MATERIAL PROVIDED »
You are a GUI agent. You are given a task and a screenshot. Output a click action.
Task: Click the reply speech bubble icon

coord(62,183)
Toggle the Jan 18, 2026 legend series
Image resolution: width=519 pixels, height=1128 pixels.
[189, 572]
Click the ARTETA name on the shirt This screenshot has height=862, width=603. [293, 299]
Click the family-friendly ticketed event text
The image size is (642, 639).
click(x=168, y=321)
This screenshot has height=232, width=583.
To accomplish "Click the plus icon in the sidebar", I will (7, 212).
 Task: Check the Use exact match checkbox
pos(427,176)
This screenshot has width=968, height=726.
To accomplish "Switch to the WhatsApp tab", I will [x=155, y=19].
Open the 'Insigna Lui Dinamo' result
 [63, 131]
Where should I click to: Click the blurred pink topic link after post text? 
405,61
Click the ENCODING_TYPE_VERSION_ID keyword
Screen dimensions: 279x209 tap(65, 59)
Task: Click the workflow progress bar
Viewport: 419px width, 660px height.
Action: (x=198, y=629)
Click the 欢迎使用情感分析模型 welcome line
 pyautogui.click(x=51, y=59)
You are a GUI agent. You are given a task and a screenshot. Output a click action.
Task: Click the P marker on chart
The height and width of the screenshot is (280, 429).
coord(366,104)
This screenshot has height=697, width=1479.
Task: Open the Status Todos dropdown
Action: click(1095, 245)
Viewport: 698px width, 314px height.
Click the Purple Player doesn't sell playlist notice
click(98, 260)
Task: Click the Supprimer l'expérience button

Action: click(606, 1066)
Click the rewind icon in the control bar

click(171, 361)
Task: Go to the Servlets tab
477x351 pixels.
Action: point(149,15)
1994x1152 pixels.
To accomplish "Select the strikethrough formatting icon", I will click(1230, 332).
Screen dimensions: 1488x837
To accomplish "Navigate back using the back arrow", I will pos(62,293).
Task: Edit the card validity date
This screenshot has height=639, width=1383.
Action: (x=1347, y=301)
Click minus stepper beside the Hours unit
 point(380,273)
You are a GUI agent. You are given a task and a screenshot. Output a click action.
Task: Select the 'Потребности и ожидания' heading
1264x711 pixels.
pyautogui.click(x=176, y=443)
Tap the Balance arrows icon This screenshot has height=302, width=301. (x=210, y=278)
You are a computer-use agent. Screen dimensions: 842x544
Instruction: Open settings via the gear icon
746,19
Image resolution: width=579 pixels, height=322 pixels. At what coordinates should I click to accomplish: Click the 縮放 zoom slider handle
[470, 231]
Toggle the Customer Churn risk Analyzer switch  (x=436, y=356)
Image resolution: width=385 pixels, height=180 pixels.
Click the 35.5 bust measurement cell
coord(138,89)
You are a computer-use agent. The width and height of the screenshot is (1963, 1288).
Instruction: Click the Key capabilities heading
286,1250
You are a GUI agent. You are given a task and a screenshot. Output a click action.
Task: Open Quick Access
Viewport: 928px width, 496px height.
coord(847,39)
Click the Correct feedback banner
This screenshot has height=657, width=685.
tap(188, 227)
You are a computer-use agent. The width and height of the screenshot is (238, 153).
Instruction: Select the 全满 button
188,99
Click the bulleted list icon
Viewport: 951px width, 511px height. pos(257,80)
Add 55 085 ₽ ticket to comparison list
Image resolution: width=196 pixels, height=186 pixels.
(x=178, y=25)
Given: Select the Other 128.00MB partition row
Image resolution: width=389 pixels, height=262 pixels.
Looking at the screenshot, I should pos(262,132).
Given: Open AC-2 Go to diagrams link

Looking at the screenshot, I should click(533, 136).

DIRECTIONS » Within the material above, output exactly the lines from the one with "Tap the Balance" through the one with "is (1963, 1288).", end lines included, and nothing besides.

SOLUTION FOR THIS TASK »
Tap the Balance arrows icon This screenshot has height=302, width=301. (x=210, y=278)
You are a computer-use agent. Screen dimensions: 842x544
Instruction: Open settings via the gear icon
746,19
Image resolution: width=579 pixels, height=322 pixels. At what coordinates should I click to accomplish: Click the 縮放 zoom slider handle
[470, 231]
Toggle the Customer Churn risk Analyzer switch  (x=436, y=356)
Image resolution: width=385 pixels, height=180 pixels.
Click the 35.5 bust measurement cell
coord(138,89)
You are a computer-use agent. The width and height of the screenshot is (1963, 1288).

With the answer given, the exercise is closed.